Comumente se diz que nossa identidade, a descoberta de quem realmente somos, nos chega através dos outros que partilham conosco “o caminho”. E isto é muito verdadeiro. Todavia, é importante não confundir esta afirmação com outra, certamente equivocada, de que nosso semelhante é quem nos dá nossa identidade. Tudo se passa como alguém que se olha num espelho: sua imagem, uma vez refletida, lhe chega graças (através) do espelho; mas sua imagem não tem origem no espelho. Os que convivem conosco, reagindo a nossa presença no mundo, funcionam como espelhos privilegiados, espelhos dotados de afetividade que nos dão condições de descobrirmos quem somos. Mas em tudo isto é preciso haver uma combinação de humildade com senso crítico, para não corrermos o risco de aceitar ser o que não somos de fato. 

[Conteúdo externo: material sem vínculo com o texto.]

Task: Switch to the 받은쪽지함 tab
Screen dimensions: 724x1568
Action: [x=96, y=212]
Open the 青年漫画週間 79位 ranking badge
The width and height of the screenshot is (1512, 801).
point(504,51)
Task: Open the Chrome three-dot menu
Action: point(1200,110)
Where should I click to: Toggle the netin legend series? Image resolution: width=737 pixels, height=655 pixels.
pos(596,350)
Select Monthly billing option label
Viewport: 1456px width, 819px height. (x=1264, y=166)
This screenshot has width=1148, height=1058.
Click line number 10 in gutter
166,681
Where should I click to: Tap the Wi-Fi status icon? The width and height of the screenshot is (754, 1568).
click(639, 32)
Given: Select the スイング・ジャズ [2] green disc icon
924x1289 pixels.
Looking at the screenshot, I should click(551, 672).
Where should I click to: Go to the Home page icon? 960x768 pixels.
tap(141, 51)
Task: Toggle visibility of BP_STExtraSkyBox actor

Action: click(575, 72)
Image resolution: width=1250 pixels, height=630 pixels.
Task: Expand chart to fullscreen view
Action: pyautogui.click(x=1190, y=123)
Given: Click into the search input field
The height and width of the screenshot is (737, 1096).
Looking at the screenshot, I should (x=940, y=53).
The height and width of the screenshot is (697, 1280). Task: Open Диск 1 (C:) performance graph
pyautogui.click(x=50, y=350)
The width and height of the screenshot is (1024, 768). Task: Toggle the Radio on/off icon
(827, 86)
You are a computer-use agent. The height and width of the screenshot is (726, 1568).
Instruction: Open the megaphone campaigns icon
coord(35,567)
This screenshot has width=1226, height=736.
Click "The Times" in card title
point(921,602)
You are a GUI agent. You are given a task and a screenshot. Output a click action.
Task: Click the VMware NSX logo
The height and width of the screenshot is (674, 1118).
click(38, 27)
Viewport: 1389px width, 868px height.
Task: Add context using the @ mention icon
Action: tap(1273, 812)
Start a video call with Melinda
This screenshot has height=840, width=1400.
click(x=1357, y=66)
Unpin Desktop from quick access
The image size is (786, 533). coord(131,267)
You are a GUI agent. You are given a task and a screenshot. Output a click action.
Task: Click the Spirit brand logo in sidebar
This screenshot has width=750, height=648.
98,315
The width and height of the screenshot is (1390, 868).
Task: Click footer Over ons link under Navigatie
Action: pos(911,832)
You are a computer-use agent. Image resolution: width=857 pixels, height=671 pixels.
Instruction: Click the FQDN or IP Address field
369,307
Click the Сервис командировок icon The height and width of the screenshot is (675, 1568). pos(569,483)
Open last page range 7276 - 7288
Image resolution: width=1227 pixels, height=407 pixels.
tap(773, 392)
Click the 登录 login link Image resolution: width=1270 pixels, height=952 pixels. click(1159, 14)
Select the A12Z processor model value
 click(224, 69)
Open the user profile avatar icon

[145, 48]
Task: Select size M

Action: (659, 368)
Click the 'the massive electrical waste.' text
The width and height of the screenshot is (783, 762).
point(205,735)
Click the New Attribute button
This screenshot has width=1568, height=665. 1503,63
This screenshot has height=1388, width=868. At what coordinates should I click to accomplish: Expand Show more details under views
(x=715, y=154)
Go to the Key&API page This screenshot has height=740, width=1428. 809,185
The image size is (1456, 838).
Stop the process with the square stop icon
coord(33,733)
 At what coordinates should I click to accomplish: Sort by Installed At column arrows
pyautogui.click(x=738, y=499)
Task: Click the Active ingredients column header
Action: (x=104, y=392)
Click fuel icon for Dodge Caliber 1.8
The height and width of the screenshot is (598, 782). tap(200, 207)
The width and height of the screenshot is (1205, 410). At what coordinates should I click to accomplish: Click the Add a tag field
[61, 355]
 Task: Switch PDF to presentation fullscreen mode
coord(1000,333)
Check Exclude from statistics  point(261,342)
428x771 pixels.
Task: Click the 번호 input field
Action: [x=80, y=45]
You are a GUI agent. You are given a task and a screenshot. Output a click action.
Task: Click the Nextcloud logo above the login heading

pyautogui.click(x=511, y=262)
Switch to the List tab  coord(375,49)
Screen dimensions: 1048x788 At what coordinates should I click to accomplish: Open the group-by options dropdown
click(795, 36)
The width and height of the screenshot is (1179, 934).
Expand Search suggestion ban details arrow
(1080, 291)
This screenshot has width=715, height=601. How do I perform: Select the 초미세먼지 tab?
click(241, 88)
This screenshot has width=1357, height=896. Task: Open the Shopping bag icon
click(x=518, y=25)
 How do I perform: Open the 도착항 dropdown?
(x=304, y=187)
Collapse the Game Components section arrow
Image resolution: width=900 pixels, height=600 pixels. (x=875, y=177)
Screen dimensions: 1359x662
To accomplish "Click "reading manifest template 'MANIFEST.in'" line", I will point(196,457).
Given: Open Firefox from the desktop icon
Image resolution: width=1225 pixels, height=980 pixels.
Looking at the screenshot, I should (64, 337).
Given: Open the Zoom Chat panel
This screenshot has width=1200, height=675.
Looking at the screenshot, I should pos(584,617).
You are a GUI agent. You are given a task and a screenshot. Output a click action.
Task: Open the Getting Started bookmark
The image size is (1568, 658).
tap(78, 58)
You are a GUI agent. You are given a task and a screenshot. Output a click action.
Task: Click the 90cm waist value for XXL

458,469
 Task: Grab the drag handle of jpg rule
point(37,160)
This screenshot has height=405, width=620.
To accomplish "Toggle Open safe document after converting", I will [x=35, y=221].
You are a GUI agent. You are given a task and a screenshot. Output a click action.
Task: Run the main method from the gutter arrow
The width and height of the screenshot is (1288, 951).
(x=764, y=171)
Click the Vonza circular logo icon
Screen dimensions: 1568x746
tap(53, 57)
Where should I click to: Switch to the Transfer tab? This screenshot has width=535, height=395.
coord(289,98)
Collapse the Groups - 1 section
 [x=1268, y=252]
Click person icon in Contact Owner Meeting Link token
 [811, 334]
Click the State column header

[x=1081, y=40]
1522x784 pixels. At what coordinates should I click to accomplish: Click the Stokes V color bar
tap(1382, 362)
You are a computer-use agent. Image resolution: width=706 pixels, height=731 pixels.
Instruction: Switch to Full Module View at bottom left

Portanto, nossa identidade é facilitada pelos outros, mas a aceitação de nós mesmos é o resultado de um trabalho paciente, através do qual nós mesmos devemos perceber-nos e nos dar uma espécie de autorização para viver. A consciência de si recria para cada um nós, esse belo espetáculo que é a "vida". Aceitar sem vontade é morrer para a vida e enterrar o entusiasmo e o desejo que nos move.